Children ages 13 and under could be required to wear PFDs on boats small and large if Assembly Bill 638 (AB 638) becomes law. Currently, the Harbor and Navigation Code only requires anyone 13 and under to wear a PFD when on a 26-foot vessel or smaller. Assemblyman Jim Frazier (D-Oakley) proposed to expand the state requirement to boats of all sizes. The bill was unanimously approved, 76-0, in the Assembly last month.
Underage boaters would not be required to wear a PFD if he or she is within an enclosed cabin, according to an exception in the bill.

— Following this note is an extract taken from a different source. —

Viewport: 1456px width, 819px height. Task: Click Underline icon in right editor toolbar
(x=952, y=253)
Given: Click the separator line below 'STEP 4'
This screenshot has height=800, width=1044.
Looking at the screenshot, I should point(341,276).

“This bill would … make [the] prohibition [of operating a vessel where anyone aboard aged 13 or younger is not wearing a PFD] applicable to a person operating a motorboat, sailboat, or vessel of any length. The bill would revise the definition of ‘enclosed cabin’ to mean a space on board a vessel that is surrounded by bulkheads or canvass, and covered by a roof,” the language of AB 638 read.
AB 638 was approved April 16 by the lower house and was sent to the State Senate for consideration.

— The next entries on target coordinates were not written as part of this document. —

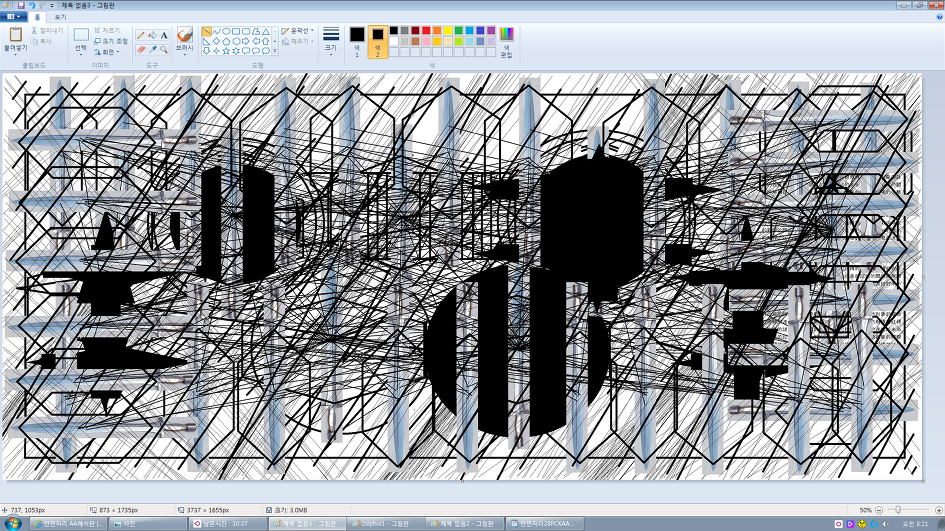Expand the Size line thickness dropdown

click(x=330, y=40)
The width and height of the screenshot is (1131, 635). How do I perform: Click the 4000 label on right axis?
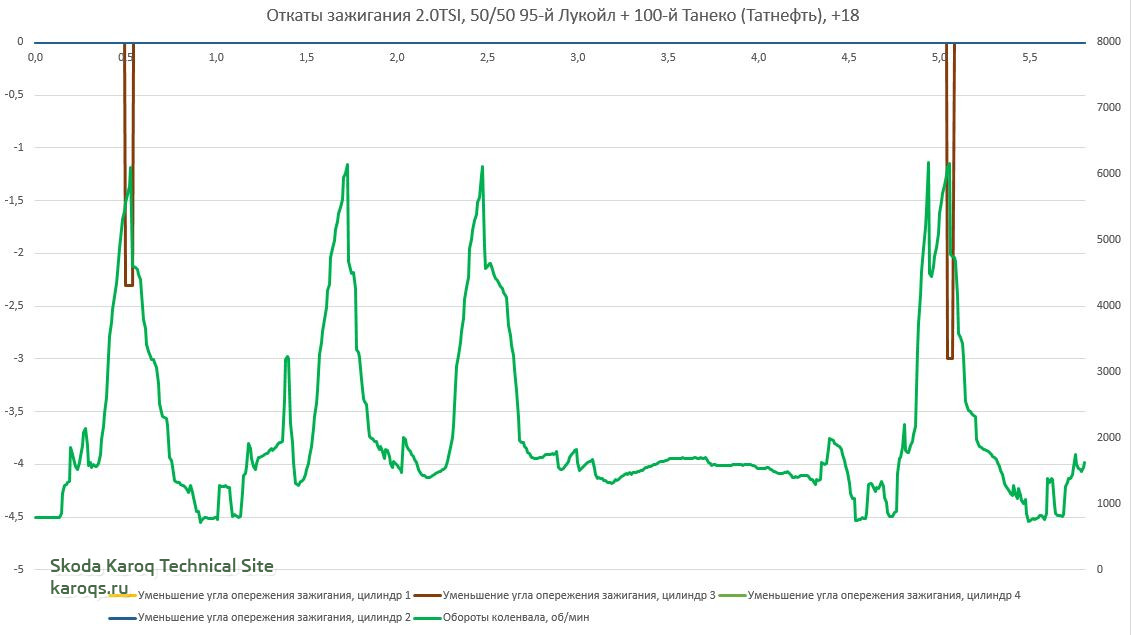point(1106,306)
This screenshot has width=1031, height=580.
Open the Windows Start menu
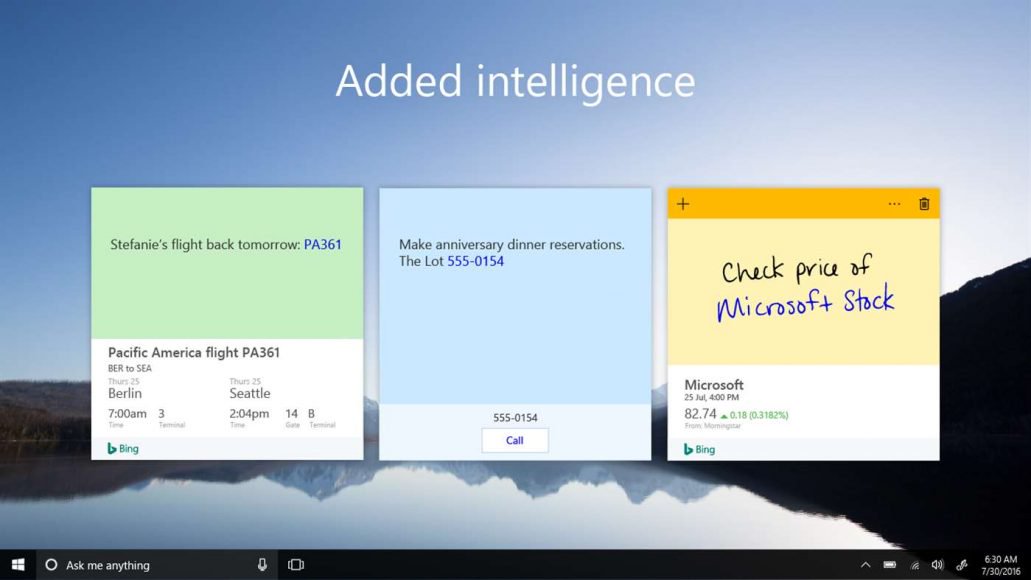point(18,565)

Meanwhile, Assembly Bill 1323 (AB 1323) proposes to amend the Public Resources Code to include a new definition of marine debris. The bill was amended April 6 and also proposed procedures to quickly remove any marine debris deemed as lacking in value.
“The bill would make depositing marine debris in a public waterway or on state tidelands or submerged lands an infraction, thereby imposing a state-mandated local program,” a portion of the proposed law stated.

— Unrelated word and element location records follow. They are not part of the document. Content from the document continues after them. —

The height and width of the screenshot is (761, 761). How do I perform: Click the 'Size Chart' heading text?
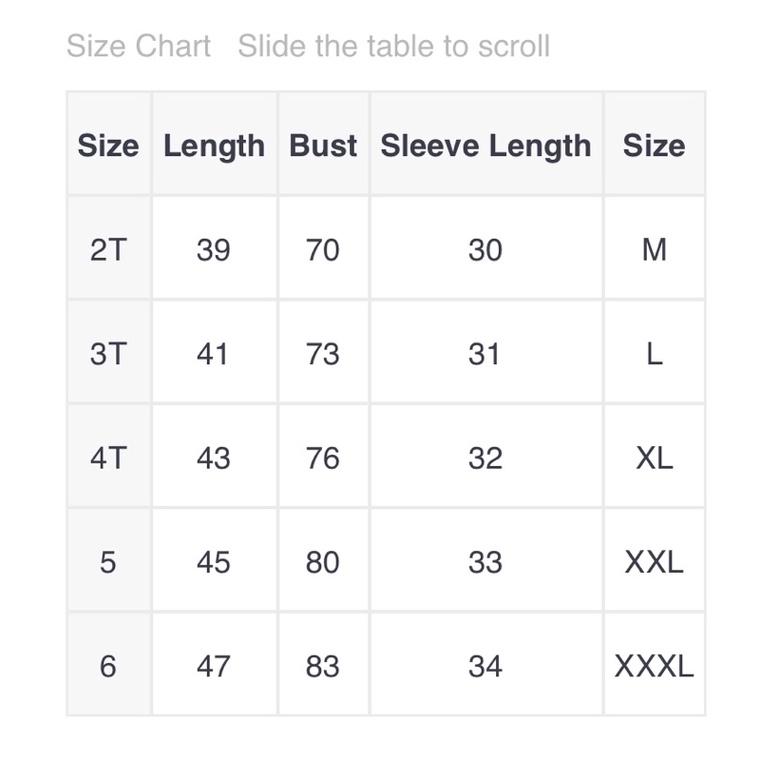[x=138, y=46]
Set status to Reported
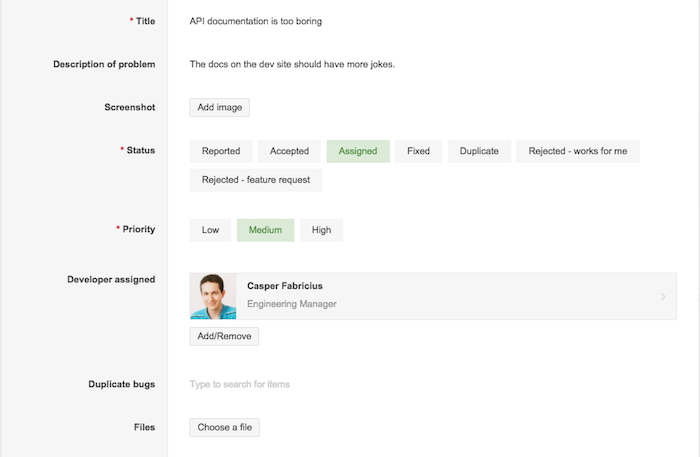700x457 pixels. coord(221,151)
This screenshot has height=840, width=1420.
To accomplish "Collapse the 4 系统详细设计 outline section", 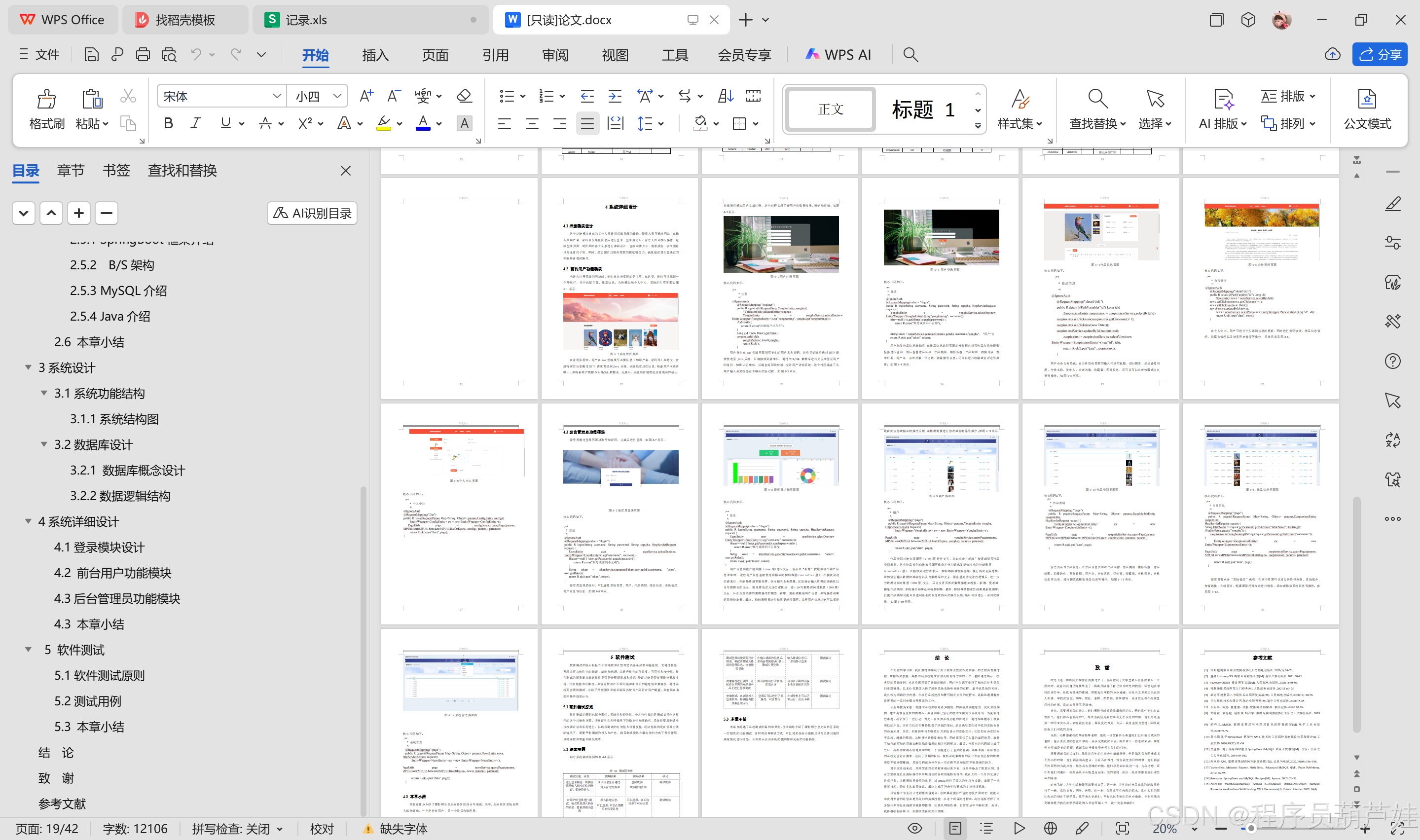I will click(x=28, y=521).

Specifically, AB 1323 would expand the definition of marine debris to include any portion of a vessel determined to be derelict, dilapidated, unseaworthy or wrecked. Further, law enforcement and harbor officials could be allowed to quickly dispose of any marine debris, whether floating, sunk or beached, found in a state tideland, submerged land or public waterway or beach. The debris must not have any value.
AB 1323 was scheduled for a hearing in the Assembly’s Natural Resources Committee on April 27.
Another bill is circulating in the State Senate aiming to make the management of invasive plants a more transparent process.
Sen. Cathleen Galgiani (D-Stockton) introduced Senate Bill 223 (SB 223) earlier this year and proposed to create an advisory and oversight committee to monitor how Cal Boating manages the removal of invasive plants. If the bill becomes law, the oversight committee could be functional by Jan. 1, 2017. The bill primarily focuses on invasive plants in the Sacramento-San Joaquin Delta.